Breaking up the "blob" into these two parts is then equivalent to writing this amplitude as
A_k = sum_{ij}A_{j+1}(1/P_{ij}^2)A_{k - i+1}
The momentum flowing through a tree diagram is equal to the sum of external momenta. This sum in the propagator is the sum of momenta in adjacent external lines, where here the index j stands for k and n P_{ij}(z) = p_i(z) + ...+ p_j(z) = sum j_j + p_k(z) + p_n(z). By the construction above it is clear this turns out to be independent of z. In the summation we let k lie within the range i,j and n in the range j+1 ... .
The P_{ij}(z) = P_{ij} + z_kλ_n so the square is then P_{ij}^2(z) = P_{ij}^2 - z(λ_k|P_{ij}|ω_n], here evaluated on both pairs of spinors. Thus we have
1/P_{ij}^2(z) = 1/(P_{ij}^2 - z(λ_k|P_{ij}|ω_n]) =
(1/P_{ij}^2)(1/(1+z(λ_k|P_{ij}|ω_n])/P_{ij}^2)
or as
A(z) = sum_{ij}ρ_{ij}/(z - z_{ij}), for z_{ij} = z(λ_k|P_{ij}|ω_n]/P_{ij}^2
This then has simple poles at z = z_{ij} where the residues ρ_{ij} are evaluated with ∫A(z)dz/z. The residues correspond to internal lines which are placed on shell.

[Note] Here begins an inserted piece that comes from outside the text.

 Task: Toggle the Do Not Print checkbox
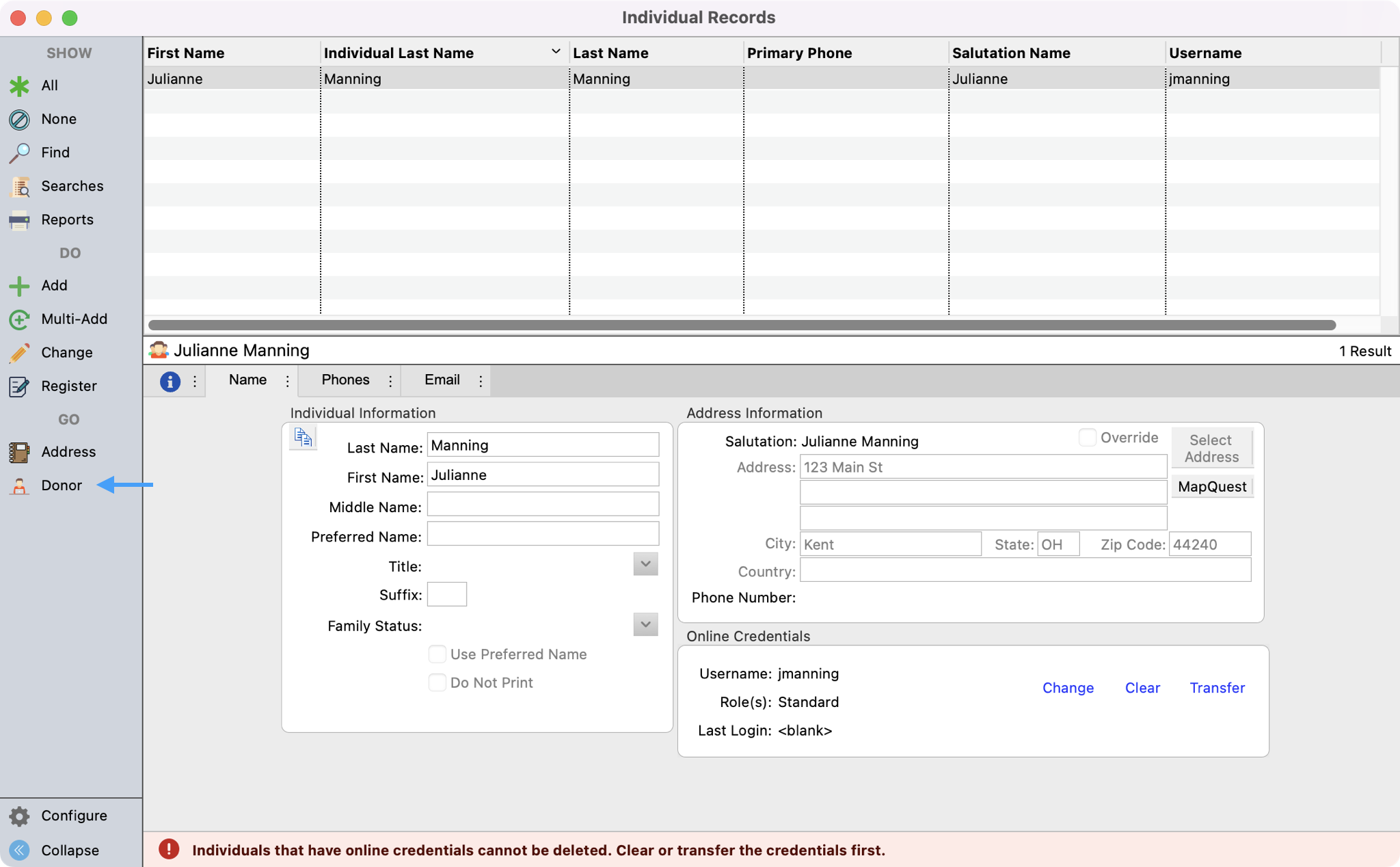pyautogui.click(x=438, y=682)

This then in general corresponds to the recursion relationship, where we set
A_k = sum_{ij}sum_hA^h_{j+1}(1/P_{ij}^2)A^{-h}_{k - i+1},
where now I have included the sum over helicity states. The recursion relationship is evident where the two terms in the numerator may be further decomposed. This procedure with P_{ij}(z) = P_{ij} + z_kλ_n evaluated at the pole reduces all off-shell processes in the "blob" on the left hand side of the diagram to an on-shell process in the evaluation of residues.